Cool I resolved the error. So when you have a drop down list for an
IntegerField that is an optional IntegerField in the database, you
must set some sort of validation to tell this optional field to be
None (for the obvious reasons). What I didn't realize is when I had a
choices list set in the Choicefield which was optional, django puts in
a (("","----------"),) at the top of the list. So for others who might
have this problem make sure to set None to an optional IntegerField in
your model when validating or right before saving.

This is a general question to the Django Community? Should there be
some automation that realizes that it is a choices list for an
IntegerField and should not include this " " but should include this
None as the default blank field?




On May 15, 12:21 pm, Chris <[EMAIL PROTECTED]> wrote:
> Hi Karen,
>
> I have a form with first_name, last_name and email and once the user
> presses submit, it will then save the 3 required fields to the
> database and send the data to another form containing additional
> fields suchas year_of_birth, phone_number, address,city, state, etc...

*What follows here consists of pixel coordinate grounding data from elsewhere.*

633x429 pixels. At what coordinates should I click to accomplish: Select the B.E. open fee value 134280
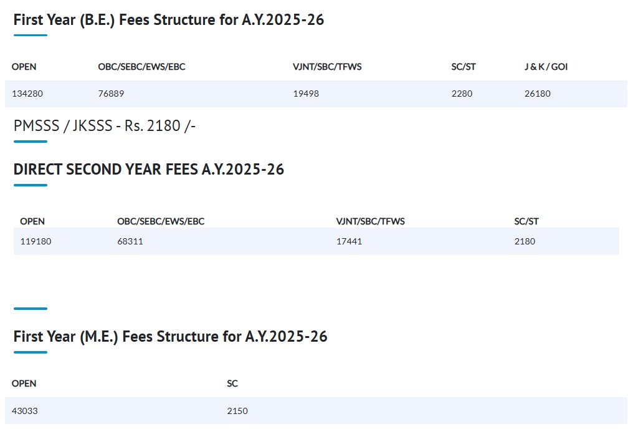pos(27,94)
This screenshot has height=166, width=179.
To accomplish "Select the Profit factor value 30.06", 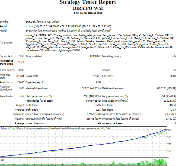I will coord(20,82).
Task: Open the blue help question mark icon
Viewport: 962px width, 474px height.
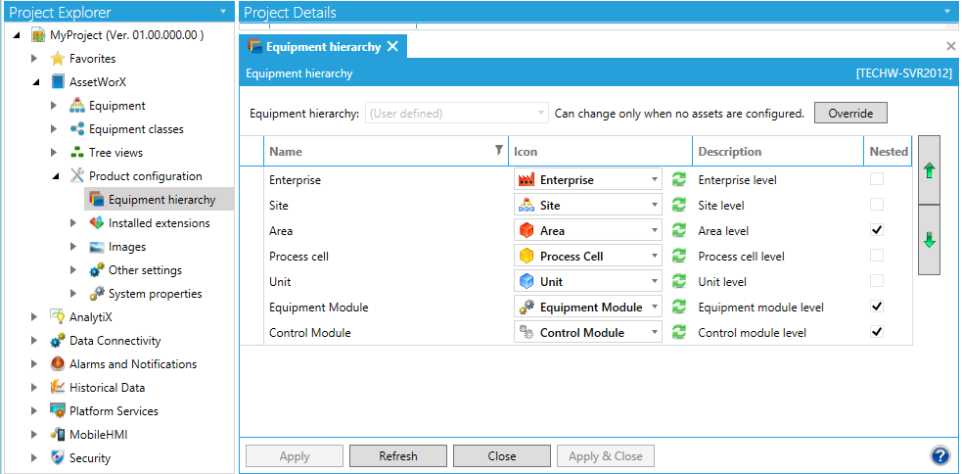Action: click(x=940, y=455)
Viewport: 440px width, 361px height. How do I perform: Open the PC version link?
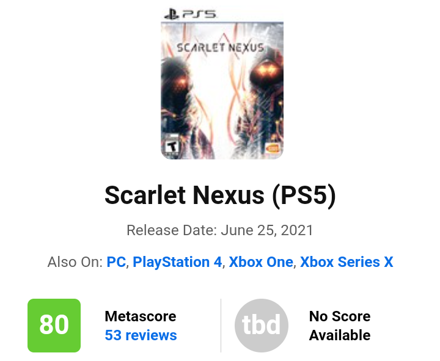[x=116, y=262]
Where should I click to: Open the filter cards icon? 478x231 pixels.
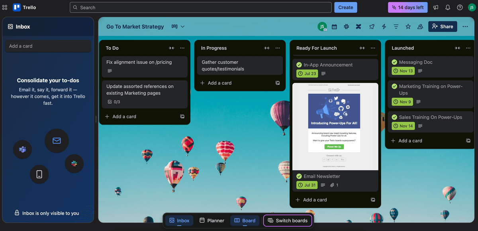coord(396,26)
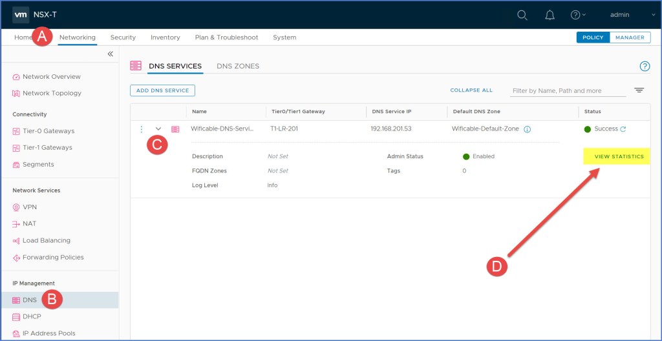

> The 3 required fields have already been filled out by a user in the
> first form, the next form it sends data to contains optional fields. I
> am not using form wizard either, just a render_to_response that passes
> data to the next form. Why it works on my local dev and not on the
> company dev makes no sense.
>
> model field declaration looks like this:
>
>     year_of_birth = models.IntegerField(blank=True, null=True,
>         choices=YEAR_OF_BIRTH)
>
> also I I noticed when I take out the ChoicesField altogether it seems
> to process fine or if I change field to a textfield it works too.
>
> Thanks for helping me with this strange issue.
>
> Chris
>
> On May 15, 9:38 am, "Karen Tracey" <[EMAIL PROTECTED]> wrote:
>
> > On Wed, May 14, 2008 at 6:14 PM, Chris <[EMAIL PROTECTED]> wrote:
>
> > > Hello I created a new forms form and I am having uses with this
> > > statement:
>
> > >    year_of_birth = forms.ChoiceField(required=False,
> > > choices=YEAR_OF_BIRTH)
>
> > > and tuple looks like so:
> > >    year_of_birth = ((1990, '1990'), (1989, '1989'), ...)
>
> > > On my local dev server, I have latest django and use sqllite, this
> > > works fine but when I push code to our company dev server and try to
> > > run code it, it breaks and give me the following message. On the
> > > company dev we use mysql. This almost looks like it could be a mysql
> > > specific bug but the error is so vague who knows. I don't understand
> > > how I can pass a tuple through and it think that I am giving it a ''
> > > value.
>
> > > Exception Type:         Warning
> > > Exception Value:        Incorrect integer value: '' for column
> > > 'year_of_birth' at row 1
> > > Exception Location:     /usr/lib/python2.5/site-packages/MySQLdb/
> > > cursors.py in _warning_check, line 80
>
> > > Could someone please help. This error is driving me crazy!
>
> > > Thanks in advance.
>
> > You don't mention when you get this error: all of the time, regardless of
> > the choice, only when the 'blank' choice is chosen, etc?  MySQL is
> > complaining that it is being handed and empty string to put in an integer
> > field.  I notice you have required=False on the form field, so I'd guess you
> > are seeing this only when the 'blank' choice is chosen, in which case I
> > suspect the fix would be to specify null=True in the model field, so that
> > blank will be stored as null in the database.